Nova Scotians cash in on illegal drone use

Commercial drone users in Nova Scotia say there's a growing number of people using their drones illegally to make money.

Commercial drone users say 'biggest issue' they face is illegal use of drones to make money

Mark Langille a partner at flitelab in Halifax says some recreational drone users are breaking the rules and using their machines to make money. (flitelab)

Commercial drone users in Nova Scotia say there's a growing number of people using their drones illegally to make money. 

"That is one of the biggest issues, we face it all the time," said Mark Langille a partner at flitelab in Halifax, which uses drones for a wide range of jobs including photography and gathering video for the movie industry. 

"Somebody bought a drone for Christmas and they get the idea hey I can use this for work. Be it, I want to take pictures, I'm a real estate agent or I will take it into my company and see if we can use it." 

"The rules are basically night and day different between recreational and commercial."   

Recreational versus commercial use

In an email to CBC News, Transport Canada says that an operator using a drone for work needs to have a Special Flight Operations Certificate.

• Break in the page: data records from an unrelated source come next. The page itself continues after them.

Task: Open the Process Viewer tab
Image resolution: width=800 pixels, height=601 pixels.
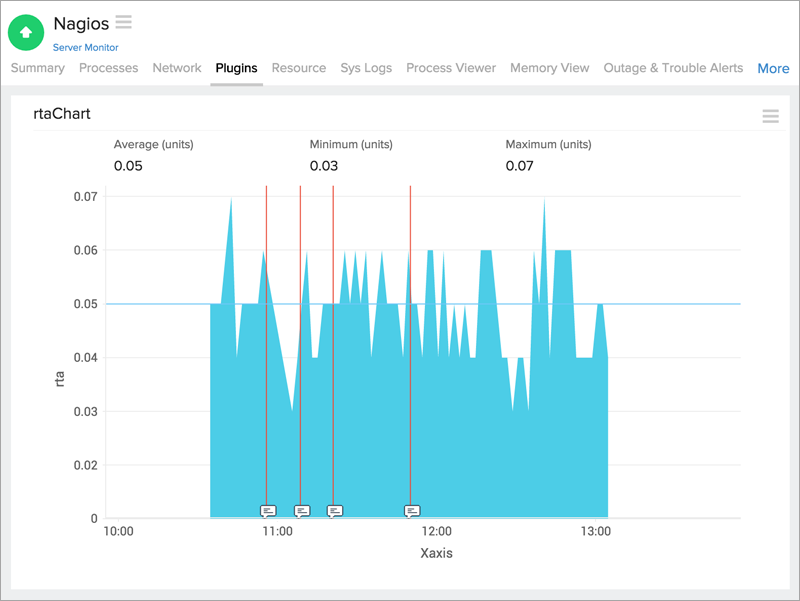Action: point(452,68)

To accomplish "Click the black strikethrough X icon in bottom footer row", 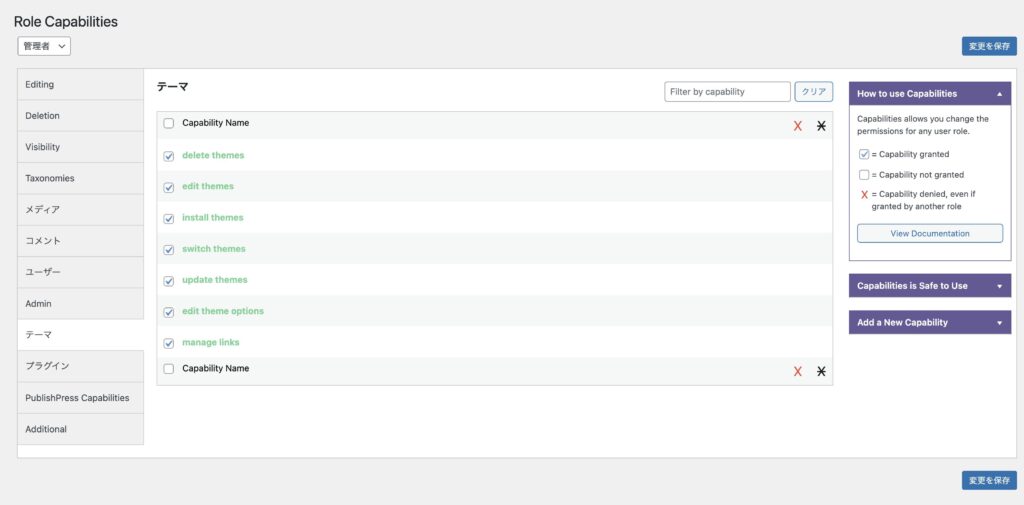I will (821, 372).
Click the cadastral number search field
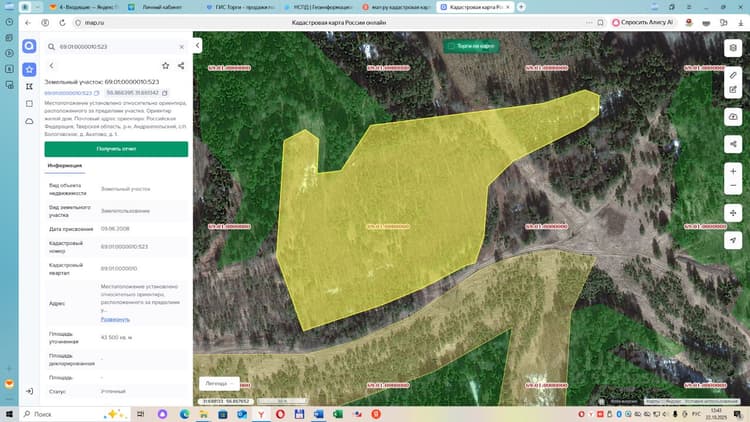Viewport: 750px width, 422px height. (x=116, y=47)
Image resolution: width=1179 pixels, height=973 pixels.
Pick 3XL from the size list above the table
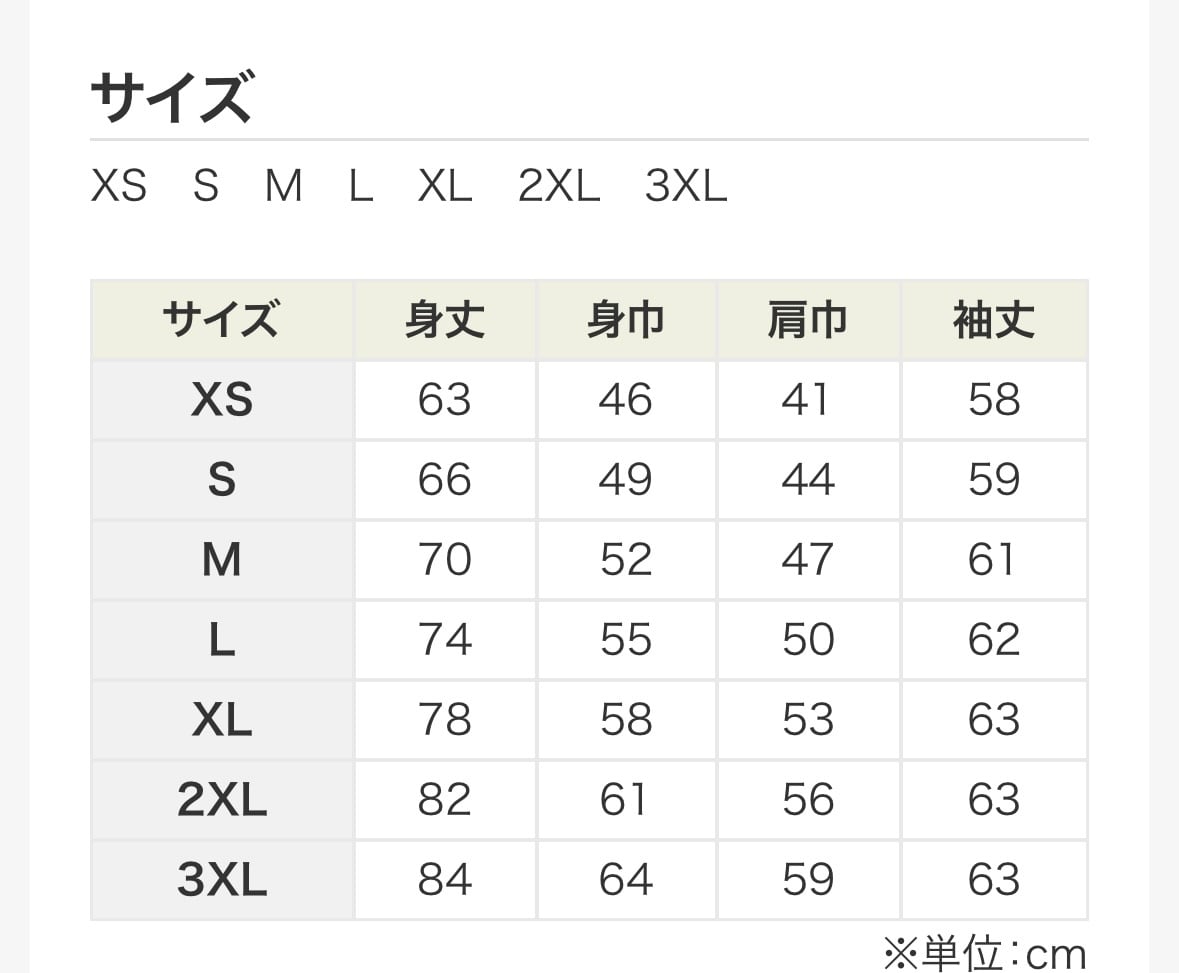(x=686, y=186)
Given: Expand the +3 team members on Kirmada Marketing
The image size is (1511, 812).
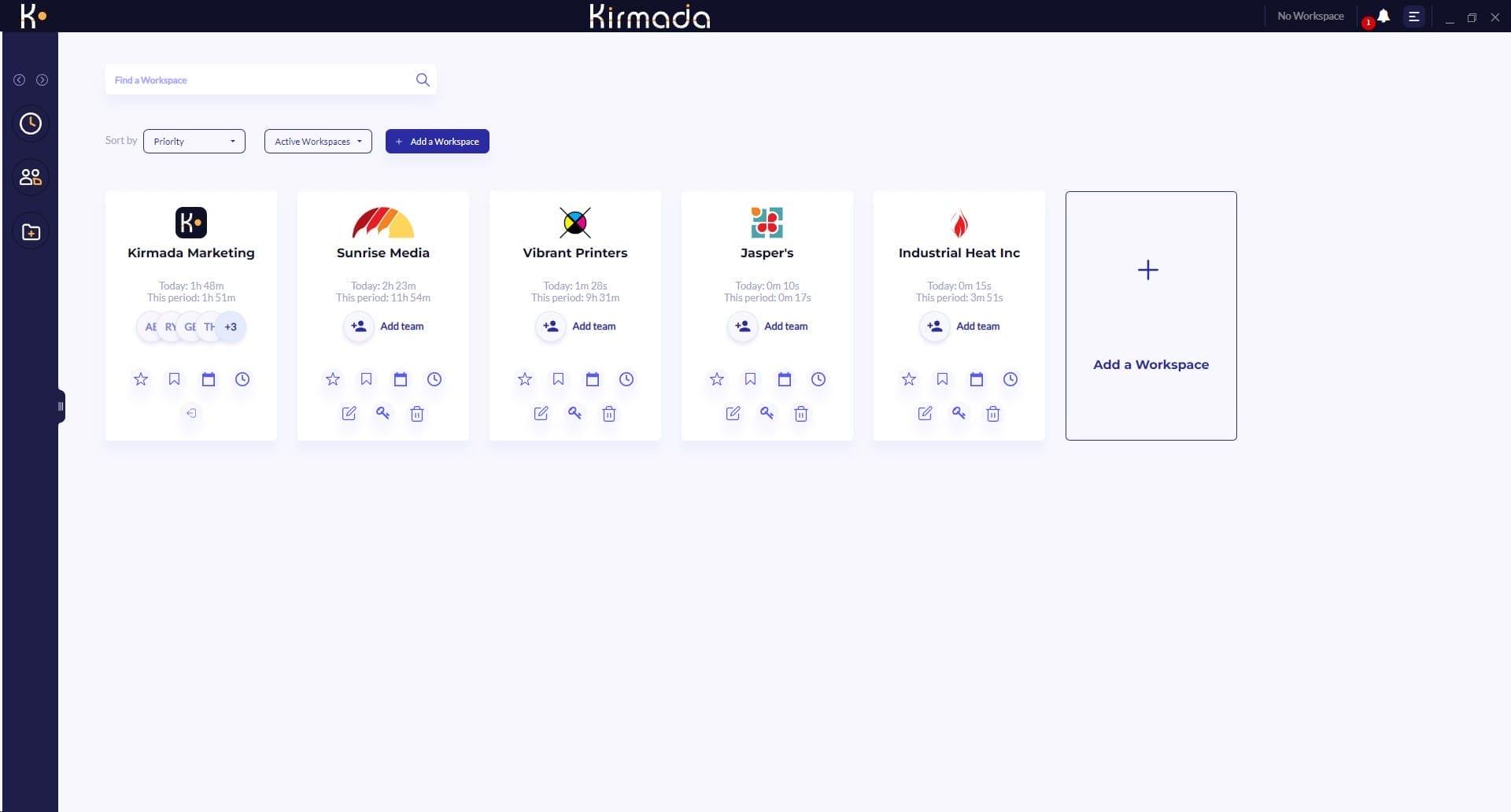Looking at the screenshot, I should tap(231, 327).
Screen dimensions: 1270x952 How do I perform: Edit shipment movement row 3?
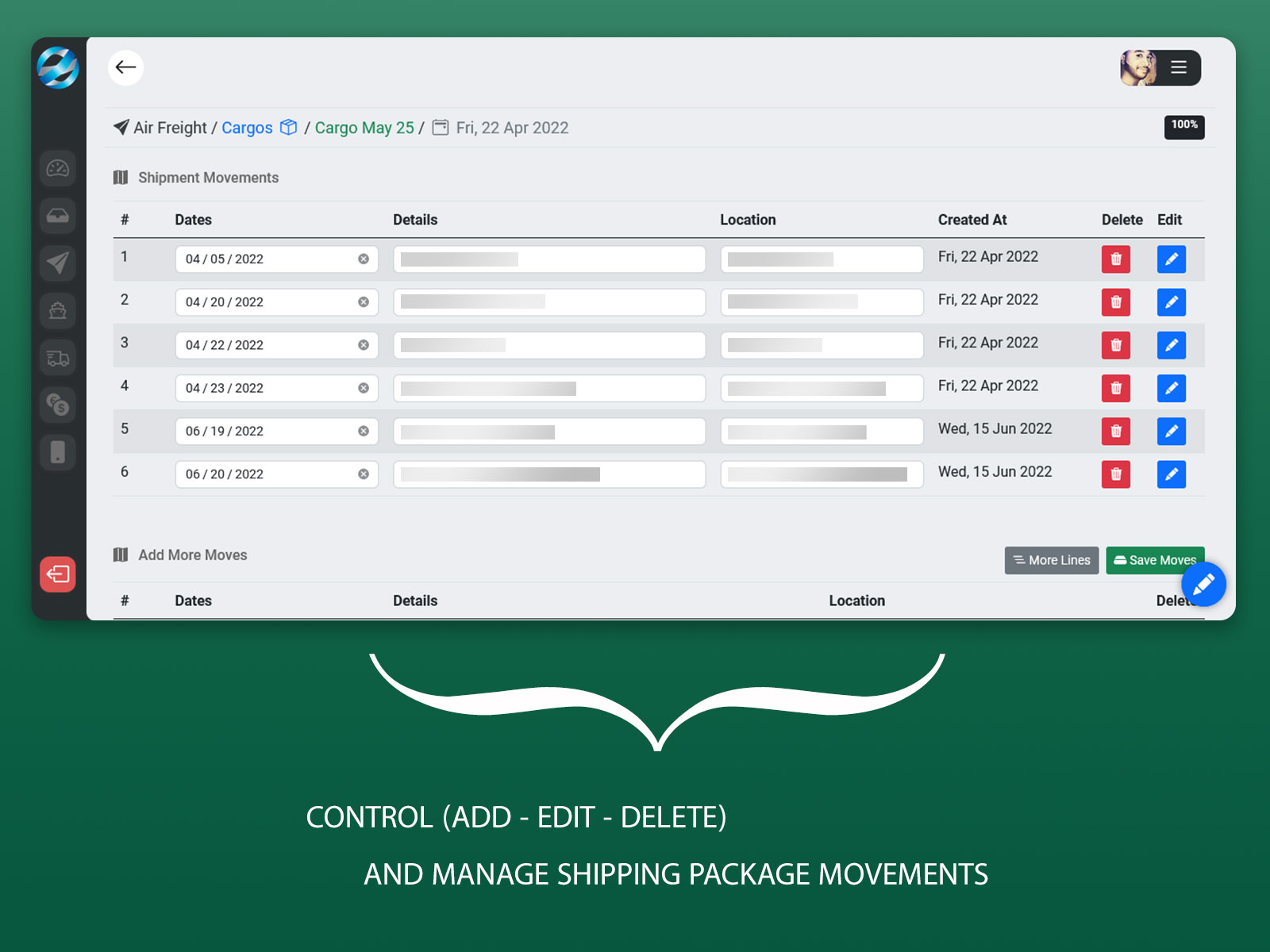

If a business doesn't have that certificate, they could be fined up to $25,000. An individual could be fined up to $5,000. 

Recreational operators don't need that certificate unless their drone weighs more than 35 kilograms. 

All drone users must respect the Canadian Aviation Regulations and are subject to the criminal code and all laws surrounding trespassing and privacy, according to Transport Canada.

"On the recreational side there really isn't a lot of regulation, you can pretty much fly when and where you feel like it. Once you cross over to do commercial work you basically then are deemed basically an aircraft," said Langille. 

Drone users offered money

Photographer Warren Gordon uses drones in his business to help him take pictures of scenery.

"Everybody who gets one eventually is offered by somebody, 'Oh well could you photograph my property or my home and I'll give you a $100,'" said Gordon. 

"Lots of people who have them for hobbies eventually use them for business purposes without all the proper permits and insurance and everything and that's going to be a problem."

Warren Gordon says it's helpful to have a drone to move around trees and other obstructions to capture hard to shoot landscape pictures. (Submitted by Warren Gordon )

Langille said the fines aren't the biggest concern if someone turns their recreational drone into a tool for business. 

He said without special liability insurance any accident with a drone could become extremely costly. 

"You could personally become liable and on the hook if something were to go wrong, and that's what I think people need to watch out for. The threat of fine is there but it's not as great as the threat of  you know losing your home if something were to happen."